# [keyboard] problem with pressing 3 keys at the same time



## athyri (Jan 24, 2011)

hello,

i would like to asign spezific controls for a game to the keys E, F and A using them so that if i keep pressing E and F i can simultaneously also press A.

my problem:
all keys work fine as long as they are single used, but as soon as i hold E and F down, A doesn't work anymore. (the command asigned to that key doesn't get activated.)

i had that problem with my old keyboard and now got me a new one (a simple logitech keyboard). the funny thing is: what i wanted to do worked at first. i could use all 3 keys at the same time without any problem. but now the exact same "bug" appears again. if i press E and F the A key doesn't work anymore.

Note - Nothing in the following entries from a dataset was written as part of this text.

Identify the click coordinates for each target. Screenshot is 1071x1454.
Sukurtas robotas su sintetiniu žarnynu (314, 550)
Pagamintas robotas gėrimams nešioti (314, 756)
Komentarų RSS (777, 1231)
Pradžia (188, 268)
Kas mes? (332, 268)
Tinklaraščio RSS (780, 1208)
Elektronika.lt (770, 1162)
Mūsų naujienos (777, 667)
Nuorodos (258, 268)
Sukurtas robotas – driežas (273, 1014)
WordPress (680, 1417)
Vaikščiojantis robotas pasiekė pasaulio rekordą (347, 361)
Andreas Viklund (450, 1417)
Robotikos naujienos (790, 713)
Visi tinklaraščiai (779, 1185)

what could create that problem? does some harware stuff break down?
maybe you have experience with a keyboard that definately woun't 'catch' that bug? i don't want to buy one new keyboard after the other just to find out every time the same problem appears again two weeks later.


----------



## JimE (Apr 16, 2009)

There are hardware limitations on the number of keys that can be used simultaneously. Especially if you are using cheap/generic keyboards. It has to do with the circuitry inside the keyboard. Multiple keys are mapped to a controller, and each controller has a limit to the number of keys it can register at once. You either have to try different key combinations or get a higher quality keyboard. Many of the "gaming" keyboards are designed to allow what you are trying to do.


----------